First page Back Continue Last page Text

Notes:


The two-phase commit starts by asking the primary master node to generate a TID, unless one is provided by client application, in which case there is nothing to do at network level.

Then object data can be sent to storage nodes.

Sending an object has the effect of taking a write lock on that object, which is local to each storage node. If that lock is already taken when the node receives the request, the locking TID is checked: if it's later than the one trying to get the lock, a conflict is notified to the client. As object is already being modified by a later transaction, no conflict resolution can happen, so client will always raise a conflict error in such case. Otherwise, it will delay the store operation until the lock is released.

This locking scheme can lead to deadlocks if multiple client nodes send the same object to multiple storage nodes. These deadlocks are recovered by a time-out mechanism: if a client doesn't get the response for a store request after some time, it asks storage node if the store request is being delayed due to a write lock, and if so aborts the transaction.

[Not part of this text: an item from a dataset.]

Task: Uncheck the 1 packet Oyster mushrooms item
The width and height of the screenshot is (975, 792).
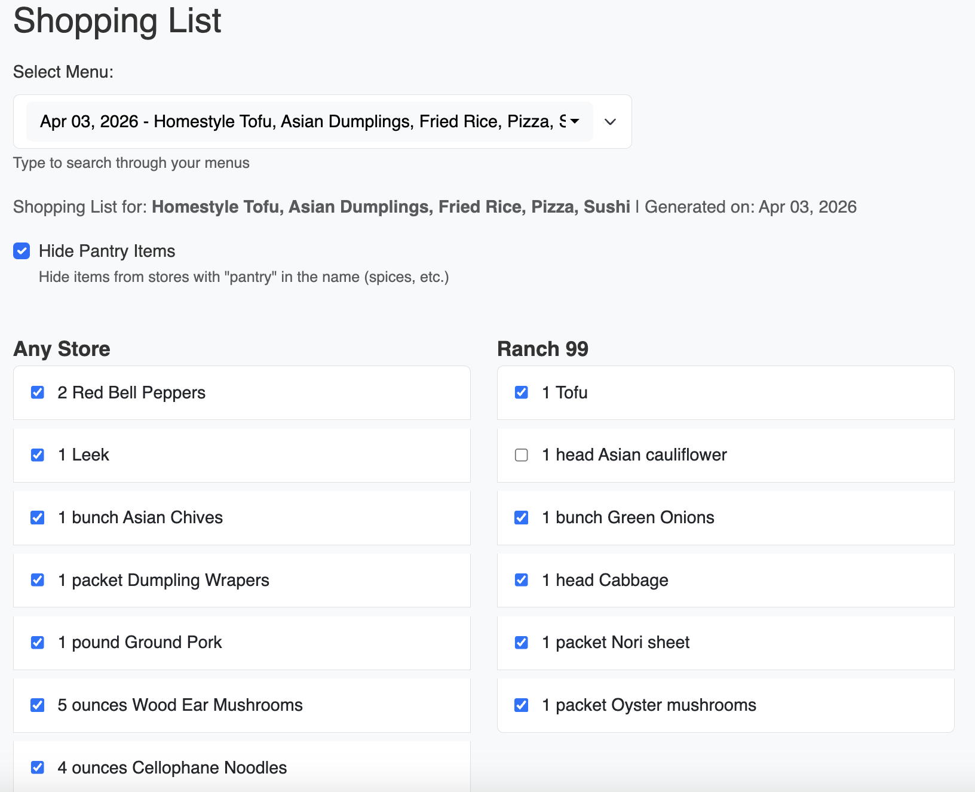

When the lock is taken for an operation, storage node checks for conflicts on stored object. Those conflicts are detected by comparing the base revision of that object (the revision client got from database when it started modifying it) matches its current committed revision. If those revisions are equal, storage sends a acknowledgement to the client node. Otherwise, storage node doesn't take the write lock for that object, and responds to client with a conflict notification.

Vote ends this commit phase by just waiting for all pending responses from storage nodes.

If transaction must be aborted, it is enough to ask all storage to release locks held by that transaction.